## THE TASK
Decide whether each statement below agrees with the article on the virgin plastic tax bill, answering yes or no and quoting the article's exact deciding words: (a) the proposed tax would start at 10 cents per pound; (b) only U.S. companies would be affected by the tax; (c) the bill was introduced in the Senate alone.

::: GIVEN PASSAGE

U.S. Democrats introduce bill to tax ‘virgin plastic’ sales, including importsPosted on
Democrats in the House and Senate on Tuesday introduced a bill to curb plastic waste by imposing a new tax on U.S. manufacturers, producers and importers of “virgin plastic” resin destined for single-use plastics.
Sen. Shelden Whitehouse (D-OH), who sits on the Senate Finance and Environment and Public Works committees, and Rep. Lloyd Doggett (D-TX) of the House Ways & Means Committee introduced the “REDUCE Act,” which would initially add an excise tax of 10 cents per pound (eventually rising to 20 cents) to sales of virgin plastic resin used in single-use products like packaging, food and drink containers and bags, according to a Sept.19 statement from Doggett’s office.
A spokesperson in Doggett’s office told Inside U.S. Trade the tax would be applied to imported products and “any company – U.S. or foreign – would be impacted.”

::::::
::: SUPPLIED INFORMATION

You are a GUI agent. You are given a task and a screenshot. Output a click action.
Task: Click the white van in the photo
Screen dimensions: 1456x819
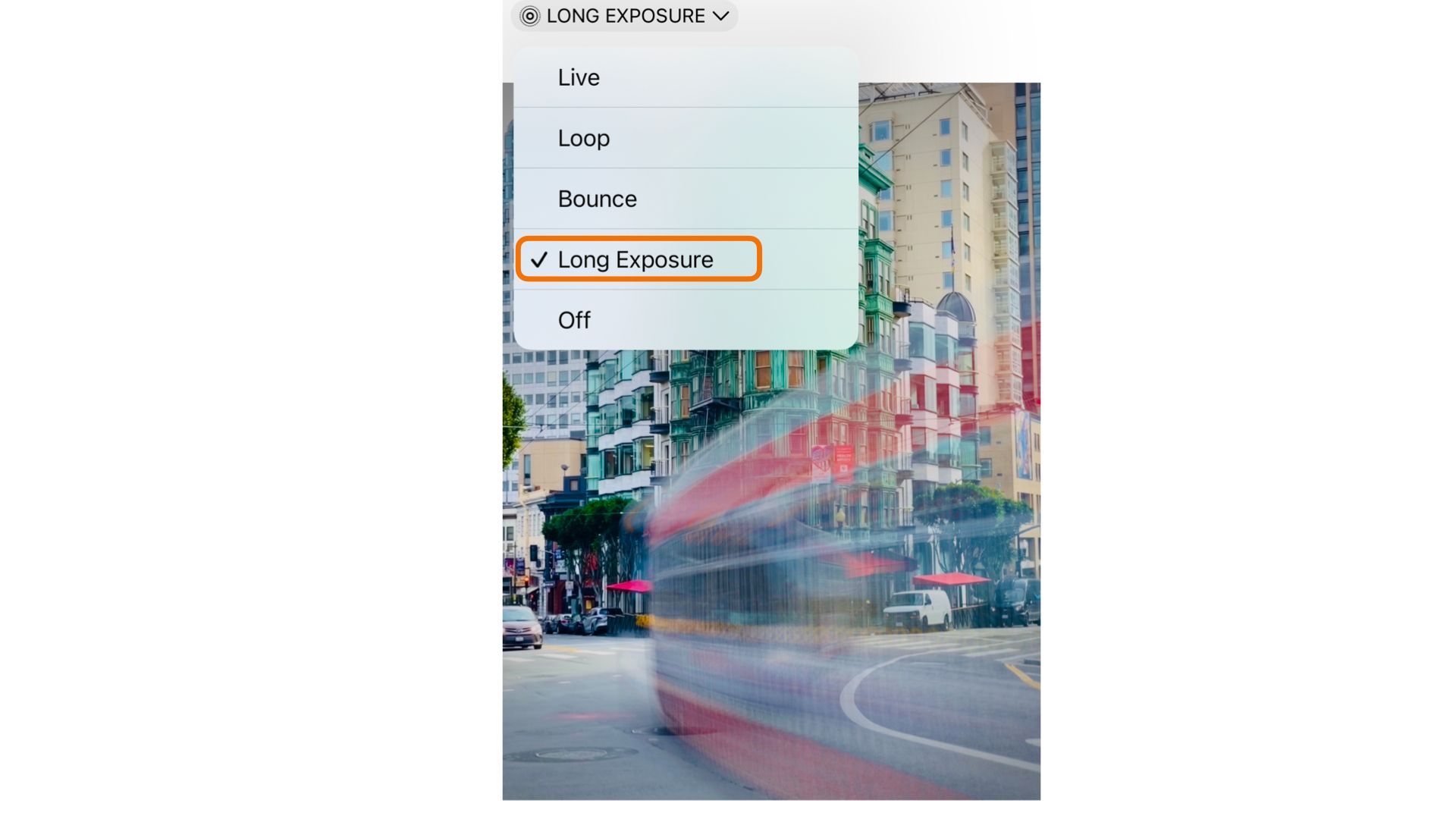[918, 610]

::::::

## ANSWER SPACE
(a) Yes: "initially add an excise tax of 10 cents per pound"
(b) No: "any company – U.S. or foreign – would be impacted."
(c) No: "Democrats in the House and Senate on Tuesday introduced a bill"